→ **Excerpt to read**
The Brooklyn Nets are no longer considered a championship contender now that Kevin Durant and Kyrie Irving are on other teams. While Vegas believes that the Nets will finish with a below-average record, there is one NBA analyst who believes that Brooklyn can finish with a much better record than most are giving them credit for.
John Hollinger of The Athletic recently wrote an article of the five teams in the league that he believes will play better than their respective win total over/unders, according to BetMGM, would indicate. For the purpose of this writing, Hollinger has the over/under for the Nets listed at 36.5 wins which is about where Brooklyn has been throughout the offseason.
Brooklyn no longer has a superstar on the team, but they have some factors to be optimistic about. For starters, as Hollinger points out in his piece, the Nets have some type of draft pick/pick swap that they owe until 2027, including their own unprotected 2024 first-round pick to the Houston Rockets. Brooklyn has little incentive to tank.
Also, the Nets have some promising players on the team in Mikal Bridges, who could be an All-Star this season, Cam Johnson, and Nic Claxton, along with the chance that a fully-healthy Ben Simmons could finally give Brooklyn good production.
Here’s a snippet of what Hollinger had to say about the Nets:
“Even if they stand pat, the Nets roster is more than good enough to achieve pleasantly inoffensive averageness at the very least, and perhaps more. “A bunch of pretty good players” isn’t a great model for advancing deep in the playoffs, but it can tow you a long way through the regular season slog.
I don’t love the bench, but the Nets have what you might call “positive wild cards” in that while we’re not expecting much, they have the ability to overdeliver (Cam Thomas, Ben Simmons, Dennis Smith Jr.). Roll your eyes if you must at the annual Simmons offseason optimism, but if he delivers much of anything, it will help this second unit greatly. Brooklyn also has a lot of flexibility to make moves in-season because of a $19.8 million trade exception from the Joe Harris trade, in addition to those future firsts from Phoenix.”

→ **Exercise**
In the Nets piece, what over/under win total does John Hollinger list for Brooklyn?

→ **Data segment**
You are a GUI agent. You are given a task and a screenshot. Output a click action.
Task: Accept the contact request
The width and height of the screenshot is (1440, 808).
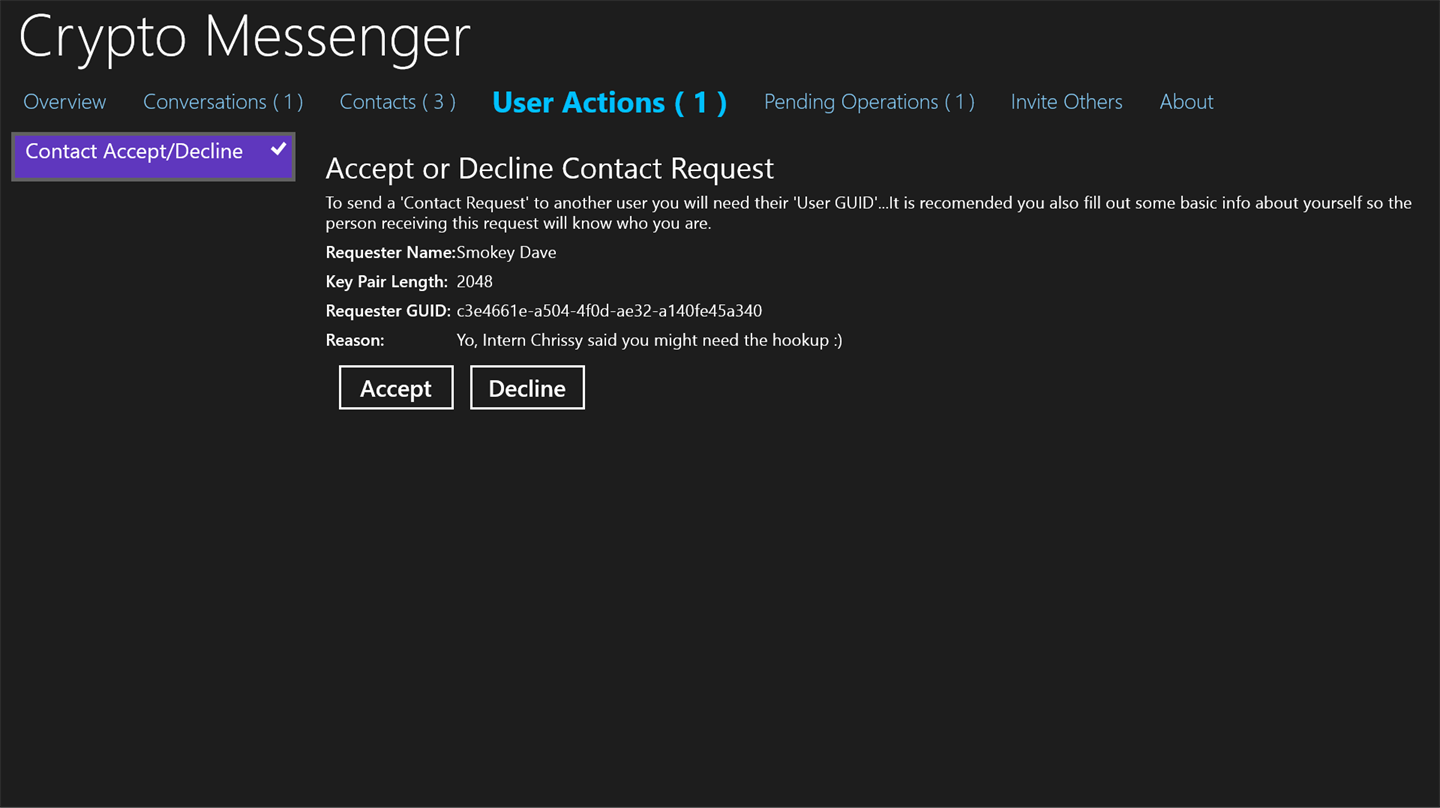click(x=396, y=388)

→ **Answer to the problem**
36.5 wins